During President Bush's first six years in office, he denied the reality of global warming, asserting that the science was not conclusive. NASA scientists and several officials at NASA headquarters and at two agency research centers reported that news releases on new global warming studies were revised by political appointees with no scientific background to play down definitiveness or risks. Remarkably, the science of global warming became conclusive after the democratic congressional victories in November 2006!

Ideological commitment and loyalty to the administration have driven policy in other areas as well. The White House made a commitment to a pro-life position on abortion and abstinence education the criteria for selecting officials to lead Iraq's reconstruction. At least seven Attorney Generals were fired for refusing to engage in overtly partisan political activity designed to help Republican candidates win elections.

This week we learned that another Bush appointee, Julie A. MacDonald, the former deputy assistant secretary for fish and wildlife and parks, had browbeat department biologists and habitat specialists and overruled their recommendations to protect a variety of rare and threatened species. She also violated federal rules by giving government documents to lobbyists for industries who had financial interests opposed to protecting wildlife and its habitat.

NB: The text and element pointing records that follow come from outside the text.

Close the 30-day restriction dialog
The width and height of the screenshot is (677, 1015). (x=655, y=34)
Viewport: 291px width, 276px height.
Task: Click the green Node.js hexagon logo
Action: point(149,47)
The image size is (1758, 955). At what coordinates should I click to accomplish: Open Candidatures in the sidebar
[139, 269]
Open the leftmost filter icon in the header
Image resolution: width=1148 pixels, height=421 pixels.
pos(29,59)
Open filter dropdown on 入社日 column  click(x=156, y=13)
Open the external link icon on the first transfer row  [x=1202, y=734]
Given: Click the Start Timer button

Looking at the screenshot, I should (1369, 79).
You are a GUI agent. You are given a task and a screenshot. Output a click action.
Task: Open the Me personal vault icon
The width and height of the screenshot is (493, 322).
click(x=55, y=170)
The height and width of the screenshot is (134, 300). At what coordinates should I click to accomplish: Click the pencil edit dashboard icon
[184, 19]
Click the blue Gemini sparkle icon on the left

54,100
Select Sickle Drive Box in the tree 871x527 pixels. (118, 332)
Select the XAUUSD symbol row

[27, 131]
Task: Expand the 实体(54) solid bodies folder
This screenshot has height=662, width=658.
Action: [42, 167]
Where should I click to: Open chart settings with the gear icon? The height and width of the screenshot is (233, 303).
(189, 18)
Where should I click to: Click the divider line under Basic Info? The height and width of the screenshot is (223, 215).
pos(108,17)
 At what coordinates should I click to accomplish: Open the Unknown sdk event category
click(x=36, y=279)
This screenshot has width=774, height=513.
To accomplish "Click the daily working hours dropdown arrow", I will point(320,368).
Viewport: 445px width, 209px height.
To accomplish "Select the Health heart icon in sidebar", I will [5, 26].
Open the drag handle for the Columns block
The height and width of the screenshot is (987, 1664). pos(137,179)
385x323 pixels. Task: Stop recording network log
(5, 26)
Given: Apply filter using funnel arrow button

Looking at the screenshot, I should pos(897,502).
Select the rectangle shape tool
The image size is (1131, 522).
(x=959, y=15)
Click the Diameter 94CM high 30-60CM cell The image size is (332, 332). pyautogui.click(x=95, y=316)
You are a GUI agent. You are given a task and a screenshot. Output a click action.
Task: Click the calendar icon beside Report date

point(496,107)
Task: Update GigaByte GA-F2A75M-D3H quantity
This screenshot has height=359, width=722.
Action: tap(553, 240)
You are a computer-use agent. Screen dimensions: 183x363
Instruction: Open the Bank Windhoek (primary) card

The Bush administration professes to abhor the heavy hand of government. Yet these apostles of laizze faire have consistently used the iron fist of the state to manipulate and suppress science. The White House has had a disciplined commitment to serving the extractive industries (gas, oil, timber and coal) and its campaign contributors, many of whom come from these very sectors. It has elevated short term economic goals over the long term health and welfare of the American people. In the process the current administration has undermined this nation's position of scientific and moral leadership in the world.